By Al Leisinger, Mathematics, NTT Grievance Officer

FALL 12

The Chicago Teachers’ Strike this fall was a signal that we don’t have to lie down and take the attacks on public education that have come down from both Democratic and Republican administrations.  Of the more than 26,000 CTU members who went on strike, just 20 crossed the picket line.

On Tuesday, October 16, Carol Caref, who heads the CTU’s professional development center, gave a wonderful, thought-provoking talk at UMass Boston.  She spoke about how, until 2010, the CTU was controlled by a leadership that did “business as usual.”  She termed this kind of union a “grievance union.” In the past two decades, scores of the city’s public schools have been closed or handed over to private operators, while 100 new charter schools, staffed predominantly by non-union teachers, have opened. Significantly, these school closings began under Obama’s current Secretary of Education, Arne Duncan, former “CEO” of the Chicago school system. Caref explained that while schools in poor and black neighborhoods were being closed down, more schools were opened  in wealthier areas of Chicago.  Still, the union merely filed grievances as usual. 

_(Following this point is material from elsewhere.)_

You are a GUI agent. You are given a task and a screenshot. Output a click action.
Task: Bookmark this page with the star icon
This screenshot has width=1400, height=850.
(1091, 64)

Nor do teachers in Chicago have so-called excess” rights.  In the Boston Public Schools, for example, a teacher in good standing, who loses his or her job because of administrative changes, joins an “excess pool” giving the teacher rights to any open job posting within his/her specialty throughout the city. In Chicago, teachers who worked at schools slated for closure were out of a job, and had no more access to a job posting than anyone from outside the system. As a result, the composition of Chicago’s teaching force has been transformed since the advent of “education reform.” In 1995 45% of the city’s teachers were African American—today that number is just 19%. A handful of teachers, including Ms. Caref and current CTU president Karen Lewis, formed a caucus within the union to fight school closings.  They reached out to parents and students with the idea that only a unified movement of teachers, parents and students could win a fight for better schools, and began organizing demonstrations against the closures.  The teachers also took on the task of winning leadership of the CTU, by doing as a caucus what the old CTU leadership had refused to do: connect the struggle for better teaching conditions with the fight for a decent education for all students. Furthermore, the caucus spoke openly about racism as a theme in the privatization plans of Mayor Emanuel’s administration.

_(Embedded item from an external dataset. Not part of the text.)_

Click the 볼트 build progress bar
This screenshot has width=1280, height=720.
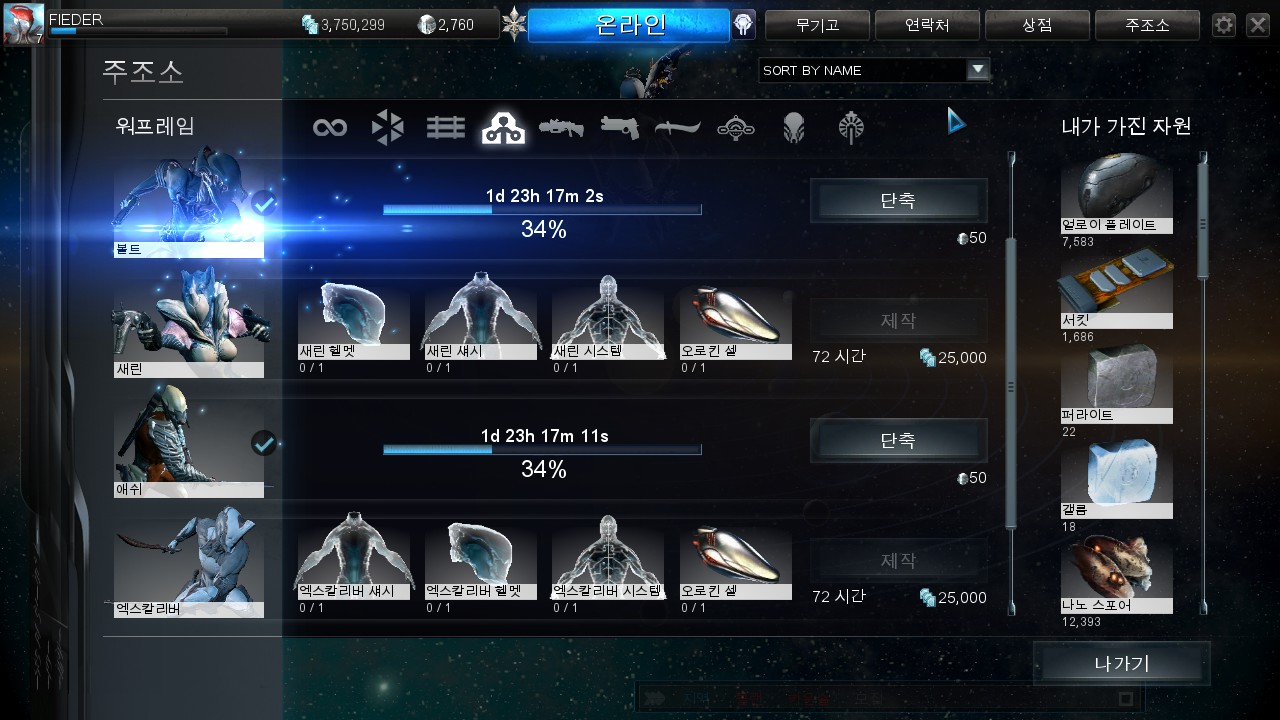[542, 210]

On June 11, 2010, the caucus was elected into leadership of the CTU. They organized a collective base of support, by means of actions, small and large, that demonstrated unity.  As they bargained over their contract, they faced open hostility from Mayor Rahm Emanuel, former Chief of Staff for President Obama.  Ms. Caref termed Mayor Emanuel “the gift that just keeps giving.” By this she meant, that after every attack by the Mayor, the union went back and organized more broadly and deeply.

With negotiations stalled, union leaders began building for a strike, a process that took two years of preparation. Here’s an example of one successful tactic. In a small but obvious sign of solidarity, teachers were encouraged to wear red, the color of the CTU, on Fridays. Teachers, under attack, and facing a the imposition of an evaluation system they opposed, began to see the potential of mass action as a reality.  There had been no strike by Chicago teachers for 25 years. 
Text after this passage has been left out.